Using data visualization, the Red Edge hopes their first-Ever Google Glasses political app will help push Conservative issues leading up to the 2016 elections.

"The goal is to educate people wherever they are at," Bret Jacobson, Red Edge partner, said.

Red Edge calls the app "Augmented Advocacy" since the user experiences augmented reality going through the glass device. When they enter a "targeted area" the app will reveal information tagged to the surrounding buildings. "We are hunting down the data set for some of the worst taxpayer boondoggles."

During their beta test phase, Red Edge sent people walking around the DC and highlighted "how massive the spending is," Jacobson said. "It basically triggers an info card when you enter a geographic area."

[sharequote align="center"]"We want to educate and empower citizens."[/sharequote]

"We want to educate and empower citizens," Jacobson said. "The 'small government' side usually plays at a disadvantage because its hard to remind people just how big the government is."

"This is a process of keeping the political right innovating — driving curiosity and testing things and seeing how it will work." Jacboson said Red Edge is looking to tailor the information to "user or client interest" but, he said, "We work with the political right, so I doubt Democrats will find much use for product."

Red Edge Partner and CTO Ian Spencer said the Red Edge team started a "set of minihackathons" the minute they cracked open the box from Google. "While Google isn't accepting submissions for GDK apps yet, we're ready to submit, get feedback, and keep playing with it ... there is a huge amount of potential here."
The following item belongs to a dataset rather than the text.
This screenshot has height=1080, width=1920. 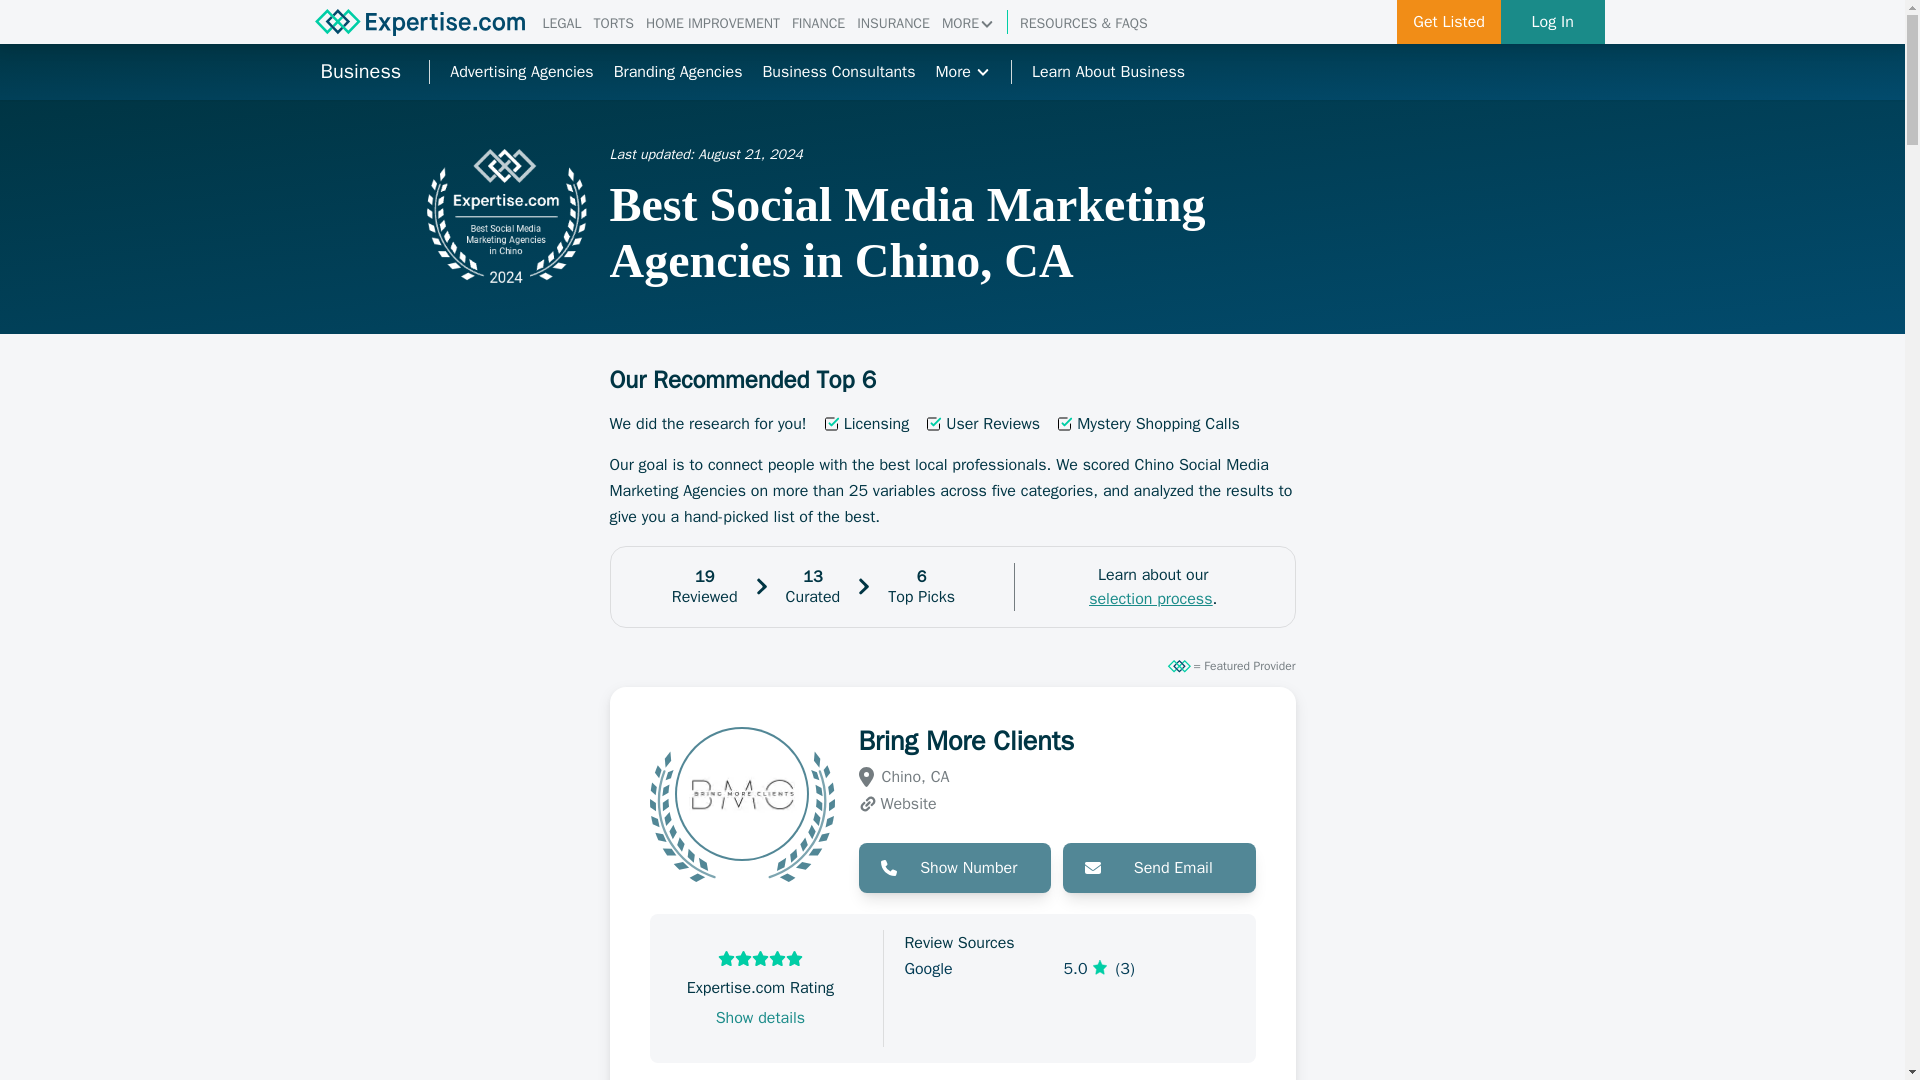 I want to click on TORTS, so click(x=613, y=24).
Spencer admitted that GlassWare is still in its infancy, Red Edge is excited to be "breaking new ground in a brand new field."

Jacobson pointed out that a large percentage of Google Glass users are in silicon valley, and noted "wasteful spending in California shouldn't be too difficult to uncover," he chuckled. "But people are always talking about the left having a major advantage on the tech and creativity side, we are trying to even those sides."